====== Extrait choisi ======
Intervention de Martial Brun

Réunion du jeudi 22 mars 2018 à 14h50
Commission d'enquête sur les maladies et pathologies professionnelles dans l'industrie risques chimiques, psychosociaux ou physiques et les moyens à déployer pour leur élimination

Martial Brun, directeur général de Prévention, Santé, Services, Entreprises (Présanse), anciennement Centre interservices de santé et de médecine du travail en entreprise (CISME) :

La séquence de présentation est intéressante, puisque nous sommes partis du terrain, avec l'exemple d'un service de santé au travail, pour arriver à notre organisation, qui fédère la quasi-totalité des associations de services de santé au travail interentreprises. Le périmètre des 240 SSTI concernés recouvre 15 millions de salariés et 1,5 million d'établissements. Il n'existe pas, dans ce domaine, d'agence nationale déclinée au niveau territorial : nous disposons d'entités locales, qui se consolident dans la représentation nationale. Nous formons, en matière de prévention, un réseau exceptionnel par la proximité qu'il permet. Partout en France, des services de santé au travail existent : toute entreprise, tout salarié a un médecin du travail, voire une équipe pluridisciplinaire susceptible d'intervenir à ses côtés, avec toutefois des disparités, des densités différentes. Nous restons toutefois universels dans le sens où l'ensemble du territoire et des entreprises du secteur privé, de la TPE à la PME pour ce qui nous concerne, est couvert par ces associations, ce qui, en termes de promotion de la santé et de prévention, offre une disponible d'accès assez remarquable.

Depuis 2011, nous avons quatre missions. Ceci a d'ailleurs été rappelé, de manière opérationnelle, par les représentants de l'ACMS. Ces quatre missions, définies par le code du travail, sont l'action en milieu de travail, le suivi de l'état de santé, le conseil et la sensibilisation de l'entreprise à la prévention, et enfin la traçabilité et la veille sanitaire. Si la perception générale est très centrée sur le suivi individuel de l'état de santé des salariés, cet aspect n'est selon nous pas dissociable d'une bonne connaissance du poste et des conditions de travail dans l'entreprise. Il n'est pas envisageable de dispenser un conseil pertinent sans mettre en relation état de santé et situation de travail. Il n'est a fortiori pas possible d'effectuer une traçabilité des expositions professionnelles sans être allé auparavant sur le lieu de travail et avoir vu l'ensemble des salariés.
======
Travail à réaliser:
Recopiez fidèlement le passage de l'intervention de Martial Brun ci-dessus, depuis « Depuis 2011, nous » jusqu'à « l'ensemble des salariés. » inclus.
====== Données ci-dessous ======
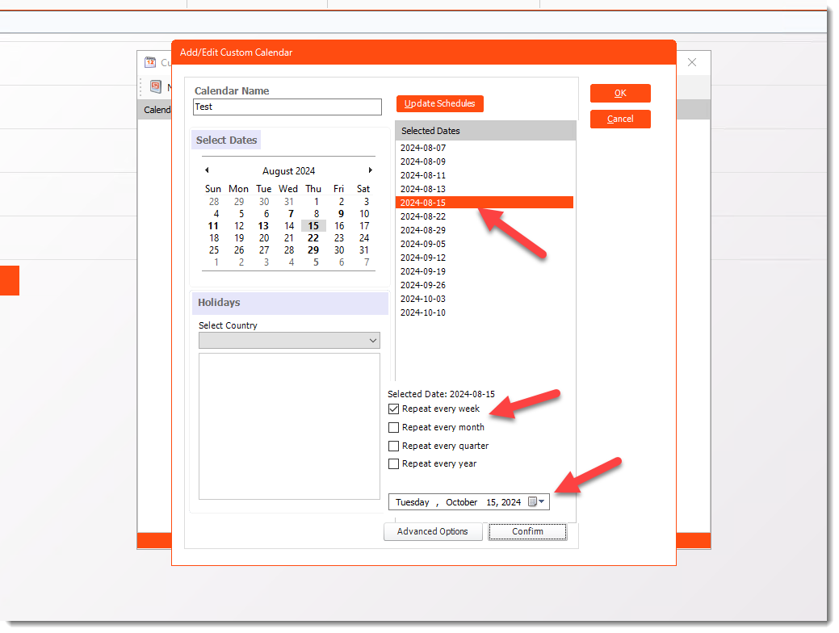Click the Custom Calendar icon in background panel
Viewport: 839px width, 633px height.
coord(150,62)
======
Votre réponse:
Depuis 2011, nous avons quatre missions. Ceci a d'ailleurs été rappelé, de manière opérationnelle, par les représentants de l'ACMS. Ces quatre missions, définies par le code du travail, sont l'action en milieu de travail, le suivi de l'état de santé, le conseil et la sensibilisation de l'entreprise à la prévention, et enfin la traçabilité et la veille sanitaire. Si la perception générale est très centrée sur le suivi individuel de l'état de santé des salariés, cet aspect n'est selon nous pas dissociable d'une bonne connaissance du poste et des conditions de travail dans l'entreprise. Il n'est pas envisageable de dispenser un conseil pertinent sans mettre en relation état de santé et situation de travail. Il n'est a fortiori pas possible d'effectuer une traçabilité des expositions professionnelles sans être allé auparavant sur le lieu de travail et avoir vu l'ensemble des salariés.